Bank lending expands to 9-month high in February; money supply at P16.9 T


Big banks’ outstanding loans grew by 8.6 percent year-on-year in February, the highest in the last nine months amid sustained demand in both household and business loans, according to Bangko Sentral ng Pilipinas (BSP) data.

Preliminary data showed that the country’s universal and commercial banks, net of reverse repurchase (RRP) placements with the BSP, registered a higher bank lending growth in February compared to January of 7.8 percent.

The latest bank lending data of 8.6 percent is, however, lower compared to same period last year of 10 percent growth. The last time bank lending growth was near this level was in May 2023 at 9.4 percent.

On a month-on-month seasonally-adjusted basis, outstanding universal and commercial bank loans, net of RRPs, rose by 0.7 percent, said the BSP.

In a separate data, the financial system’s domestic liquidity or M3 grew by five percent year-on-year to P16.914 trillion in February. On a month-on-month seasonally-adjusted basis, M3 decreased by 0.2 percent.

Meanwhile, outstanding loans for production activities went up by 6.8 percent to P9.969 trillion in February from 5.9 percent in January.

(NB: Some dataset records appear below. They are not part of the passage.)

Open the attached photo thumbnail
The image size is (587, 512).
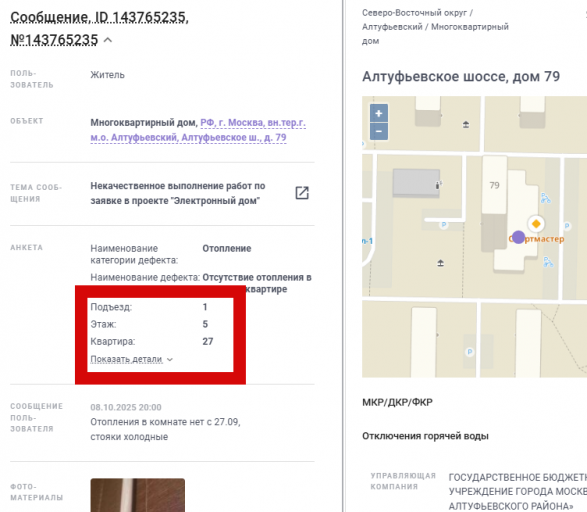137,495
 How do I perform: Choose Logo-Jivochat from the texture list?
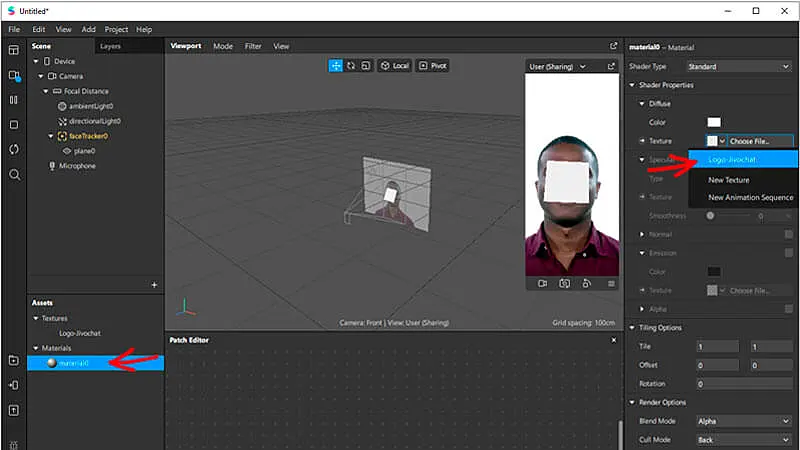pos(730,160)
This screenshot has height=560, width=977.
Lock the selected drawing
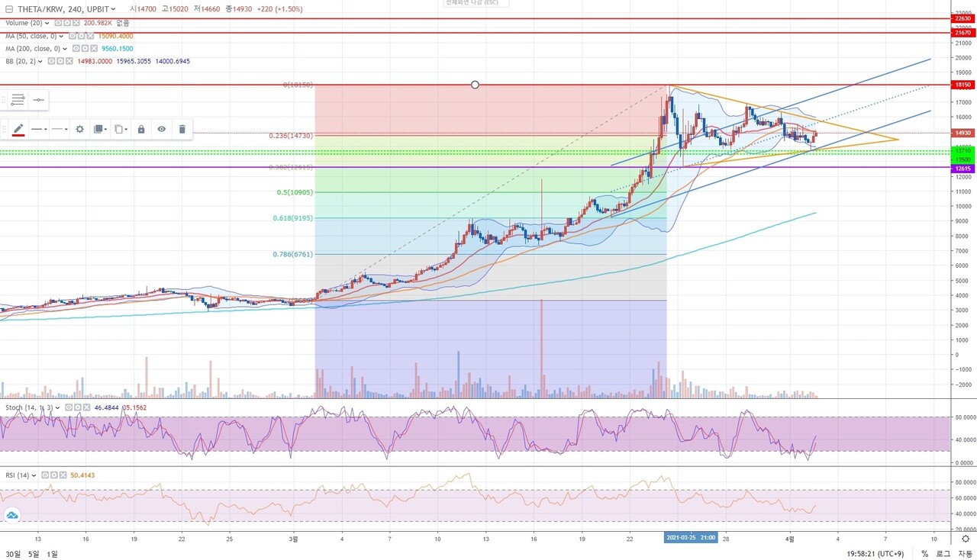point(141,129)
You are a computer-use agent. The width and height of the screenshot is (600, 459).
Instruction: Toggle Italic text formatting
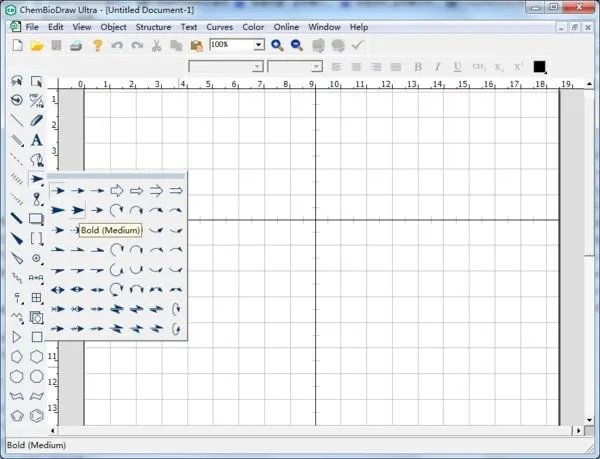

The BSP said this was driven by the increase in lending to key sectors such as real estate activities which increased by 11.6 percent to P2.377 trillion; electricity, gas, steam, and airconditioning supply, up by 11.2 percent to P1.278 trillion; wholesale and retail trade, and repair of motor vehicles and motorcycles which grew by 7.1 percent to P1.305 trillion; transportation and storage, 21.1 percent to P406 billion; and manufacturing, up 5.9 percent to P1.239 trillion.

Data also showed that consumer loans continued to expand by 25.2 percent to P1.305 trillion in February, the same rate as in January, on the back of higher credit card and motor vehicle loans.

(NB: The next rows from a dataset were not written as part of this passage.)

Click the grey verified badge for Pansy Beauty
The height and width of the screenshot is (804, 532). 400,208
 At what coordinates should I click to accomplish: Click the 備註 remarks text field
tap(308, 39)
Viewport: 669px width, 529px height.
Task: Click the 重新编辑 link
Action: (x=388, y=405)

Credit card loans grew by 30.1 percent to P737.934 billion; motor vehicle loans increased by 19.1 percent to P394.401 billion; while salary-based general purpose consumption loan grew by 16 percent to P141.870 billion.

The BSP said it will “ensure that liquidity and bank lending conditions remain consistent with its price and financial stability objectives.”

As for money supply, the central bank said domestic claims went up by 9.5 percent year-on-year in February, lower compared to 9.9 percent in January.

The BSP also reported that that claims on the private sector grew by 10.1 percent from 8.9 in January with the sustained expansion in bank lending to non-financial private corporations and households.

Net claims on the central government, on the other hand, rose by 12.1 percent compared to 15.8 percent in January “due in part to the sustained borrowings of the National Government.”

Net foreign assets (NFA) in peso terms rose by 3.6 percent year-on-year in February from 4.4 percent in January. “The BSP’s NFA grew by 5.9 percent. (while) NFA of banks contracted on account of lower interbank loans receivables,” said the BSP.

The BSP said it will strive to keep domestic liquidity conditions “consistent with the prevailing stance of monetary policy.”

Based on the most recent Senior Bank Loan Officers’ Survey (SLOS) of the BSP, banks’ lending standards have not changed because of the stable economic outlook.

For the fourth quarter 2023 survey, about 88 percent of the 61 surveyed banks did not amend or change their lending standards for loans to enterprises.

For the first quarter this year, the central bank said that using both the modal and diffusion index methods, banks expect a generally unchanged credit standards for enterprises because of their continued “sustained tolerance for risk and stable outlook for the overall economy as well as for industries and firms, along with the steady profiles of borrowers.”

The survey said 70.6 percent of surveyed banks also kept their lending standards unchanged for household loans.

For the first quarter this year, banks do not expect to make changes in their credit standards for households due to expectations of improved profitability of their portfolios, higher risk tolerance, and more favorable economic outlook.